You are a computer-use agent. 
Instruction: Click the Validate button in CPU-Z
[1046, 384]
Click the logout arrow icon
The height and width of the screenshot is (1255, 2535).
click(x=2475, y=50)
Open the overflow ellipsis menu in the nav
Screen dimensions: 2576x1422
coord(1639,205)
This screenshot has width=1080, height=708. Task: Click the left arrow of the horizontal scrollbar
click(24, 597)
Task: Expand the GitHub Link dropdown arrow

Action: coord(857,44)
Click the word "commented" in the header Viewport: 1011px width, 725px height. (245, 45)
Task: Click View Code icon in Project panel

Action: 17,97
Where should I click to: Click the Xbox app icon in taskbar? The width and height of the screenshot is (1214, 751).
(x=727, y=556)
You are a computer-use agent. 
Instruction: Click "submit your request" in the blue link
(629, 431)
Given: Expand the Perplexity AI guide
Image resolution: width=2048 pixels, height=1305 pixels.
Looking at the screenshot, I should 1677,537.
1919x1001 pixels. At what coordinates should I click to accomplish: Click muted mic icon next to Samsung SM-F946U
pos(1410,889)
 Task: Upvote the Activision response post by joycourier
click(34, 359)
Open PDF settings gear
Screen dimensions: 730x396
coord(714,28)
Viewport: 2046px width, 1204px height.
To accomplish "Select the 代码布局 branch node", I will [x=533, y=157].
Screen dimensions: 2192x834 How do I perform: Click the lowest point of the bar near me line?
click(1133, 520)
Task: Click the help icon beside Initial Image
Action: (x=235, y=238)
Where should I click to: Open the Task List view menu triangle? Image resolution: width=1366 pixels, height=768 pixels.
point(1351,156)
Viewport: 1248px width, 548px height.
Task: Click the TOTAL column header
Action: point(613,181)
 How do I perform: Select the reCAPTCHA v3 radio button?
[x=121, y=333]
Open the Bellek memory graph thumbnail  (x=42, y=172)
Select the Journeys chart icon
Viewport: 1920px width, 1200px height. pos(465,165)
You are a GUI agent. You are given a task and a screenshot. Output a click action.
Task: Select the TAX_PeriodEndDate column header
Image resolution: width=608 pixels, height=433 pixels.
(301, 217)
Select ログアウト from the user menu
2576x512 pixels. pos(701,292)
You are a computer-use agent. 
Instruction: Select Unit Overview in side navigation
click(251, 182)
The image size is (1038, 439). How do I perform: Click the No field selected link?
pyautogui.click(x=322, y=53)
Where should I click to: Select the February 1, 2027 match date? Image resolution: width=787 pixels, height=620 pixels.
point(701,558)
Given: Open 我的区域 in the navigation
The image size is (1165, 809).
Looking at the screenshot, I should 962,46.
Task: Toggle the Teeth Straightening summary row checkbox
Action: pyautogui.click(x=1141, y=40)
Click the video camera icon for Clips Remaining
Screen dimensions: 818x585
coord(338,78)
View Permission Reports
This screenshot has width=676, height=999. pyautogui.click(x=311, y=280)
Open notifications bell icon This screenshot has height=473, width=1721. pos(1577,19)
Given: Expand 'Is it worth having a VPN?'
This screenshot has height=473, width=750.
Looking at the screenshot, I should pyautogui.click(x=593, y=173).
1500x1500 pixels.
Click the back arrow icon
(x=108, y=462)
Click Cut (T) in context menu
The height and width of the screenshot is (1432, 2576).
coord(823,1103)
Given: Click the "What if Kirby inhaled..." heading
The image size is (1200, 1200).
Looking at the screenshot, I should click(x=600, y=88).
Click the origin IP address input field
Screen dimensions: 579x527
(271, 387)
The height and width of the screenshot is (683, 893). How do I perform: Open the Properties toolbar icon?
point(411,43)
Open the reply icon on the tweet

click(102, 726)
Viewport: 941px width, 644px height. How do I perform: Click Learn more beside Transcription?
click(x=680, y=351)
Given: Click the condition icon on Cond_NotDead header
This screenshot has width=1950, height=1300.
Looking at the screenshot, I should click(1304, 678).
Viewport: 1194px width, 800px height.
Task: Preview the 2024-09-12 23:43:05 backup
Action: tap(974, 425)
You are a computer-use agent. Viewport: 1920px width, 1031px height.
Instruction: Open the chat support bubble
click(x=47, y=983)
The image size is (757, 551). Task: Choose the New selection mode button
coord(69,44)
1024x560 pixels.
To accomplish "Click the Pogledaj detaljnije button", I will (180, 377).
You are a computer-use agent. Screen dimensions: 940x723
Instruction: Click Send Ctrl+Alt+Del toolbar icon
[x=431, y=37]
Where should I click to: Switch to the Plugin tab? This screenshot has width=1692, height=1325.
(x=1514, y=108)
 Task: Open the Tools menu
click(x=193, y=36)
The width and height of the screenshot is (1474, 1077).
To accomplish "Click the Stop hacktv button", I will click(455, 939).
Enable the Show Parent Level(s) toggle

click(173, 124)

^^^^

Copy out every line of the listing above without changing anything.

WRITTEN RESPONSE ::
You are a computer-use agent. 
Instruction: Click the Validate button in CPU-Z
[1046, 384]
Click the logout arrow icon
The height and width of the screenshot is (1255, 2535).
click(x=2475, y=50)
Open the overflow ellipsis menu in the nav
Screen dimensions: 2576x1422
coord(1639,205)
This screenshot has width=1080, height=708. Task: Click the left arrow of the horizontal scrollbar
click(24, 597)
Task: Expand the GitHub Link dropdown arrow

Action: coord(857,44)
Click the word "commented" in the header Viewport: 1011px width, 725px height. (245, 45)
Task: Click View Code icon in Project panel

Action: 17,97
Where should I click to: Click the Xbox app icon in taskbar? The width and height of the screenshot is (1214, 751).
(x=727, y=556)
You are a computer-use agent. 
Instruction: Click "submit your request" in the blue link
(629, 431)
Given: Expand the Perplexity AI guide
Image resolution: width=2048 pixels, height=1305 pixels.
Looking at the screenshot, I should 1677,537.
1919x1001 pixels. At what coordinates should I click to accomplish: Click muted mic icon next to Samsung SM-F946U
pos(1410,889)
 Task: Upvote the Activision response post by joycourier
click(34, 359)
Open PDF settings gear
Screen dimensions: 730x396
coord(714,28)
Viewport: 2046px width, 1204px height.
To accomplish "Select the 代码布局 branch node", I will [x=533, y=157].
Screen dimensions: 2192x834 How do I perform: Click the lowest point of the bar near me line?
click(1133, 520)
Task: Click the help icon beside Initial Image
Action: (x=235, y=238)
Where should I click to: Open the Task List view menu triangle? Image resolution: width=1366 pixels, height=768 pixels.
point(1351,156)
Viewport: 1248px width, 548px height.
Task: Click the TOTAL column header
Action: point(613,181)
 How do I perform: Select the reCAPTCHA v3 radio button?
[x=121, y=333]
Open the Bellek memory graph thumbnail  (x=42, y=172)
Select the Journeys chart icon
Viewport: 1920px width, 1200px height. pos(465,165)
You are a GUI agent. You are given a task and a screenshot. Output a click action.
Task: Select the TAX_PeriodEndDate column header
Image resolution: width=608 pixels, height=433 pixels.
(301, 217)
Select ログアウト from the user menu
2576x512 pixels. pos(701,292)
You are a computer-use agent. 
Instruction: Select Unit Overview in side navigation
click(251, 182)
The image size is (1038, 439). How do I perform: Click the No field selected link?
pyautogui.click(x=322, y=53)
Where should I click to: Select the February 1, 2027 match date? Image resolution: width=787 pixels, height=620 pixels.
point(701,558)
Given: Open 我的区域 in the navigation
The image size is (1165, 809).
Looking at the screenshot, I should 962,46.
Task: Toggle the Teeth Straightening summary row checkbox
Action: pyautogui.click(x=1141, y=40)
Click the video camera icon for Clips Remaining
Screen dimensions: 818x585
coord(338,78)
View Permission Reports
This screenshot has width=676, height=999. pyautogui.click(x=311, y=280)
Open notifications bell icon This screenshot has height=473, width=1721. pos(1577,19)
Given: Expand 'Is it worth having a VPN?'
This screenshot has height=473, width=750.
Looking at the screenshot, I should pyautogui.click(x=593, y=173).
1500x1500 pixels.
Click the back arrow icon
(x=108, y=462)
Click Cut (T) in context menu
The height and width of the screenshot is (1432, 2576).
coord(823,1103)
Given: Click the "What if Kirby inhaled..." heading
The image size is (1200, 1200).
Looking at the screenshot, I should click(x=600, y=88).
Click the origin IP address input field
Screen dimensions: 579x527
(271, 387)
The height and width of the screenshot is (683, 893). How do I perform: Open the Properties toolbar icon?
point(411,43)
Open the reply icon on the tweet

click(102, 726)
Viewport: 941px width, 644px height. How do I perform: Click Learn more beside Transcription?
click(x=680, y=351)
Given: Click the condition icon on Cond_NotDead header
This screenshot has width=1950, height=1300.
Looking at the screenshot, I should click(1304, 678).
Viewport: 1194px width, 800px height.
Task: Preview the 2024-09-12 23:43:05 backup
Action: tap(974, 425)
You are a computer-use agent. Viewport: 1920px width, 1031px height.
Instruction: Open the chat support bubble
click(x=47, y=983)
The image size is (757, 551). Task: Choose the New selection mode button
coord(69,44)
1024x560 pixels.
To accomplish "Click the Pogledaj detaljnije button", I will (180, 377).
You are a computer-use agent. Screen dimensions: 940x723
Instruction: Click Send Ctrl+Alt+Del toolbar icon
[x=431, y=37]
Where should I click to: Switch to the Plugin tab? This screenshot has width=1692, height=1325.
(x=1514, y=108)
 Task: Open the Tools menu
click(x=193, y=36)
The width and height of the screenshot is (1474, 1077).
To accomplish "Click the Stop hacktv button", I will click(455, 939).
Enable the Show Parent Level(s) toggle

click(173, 124)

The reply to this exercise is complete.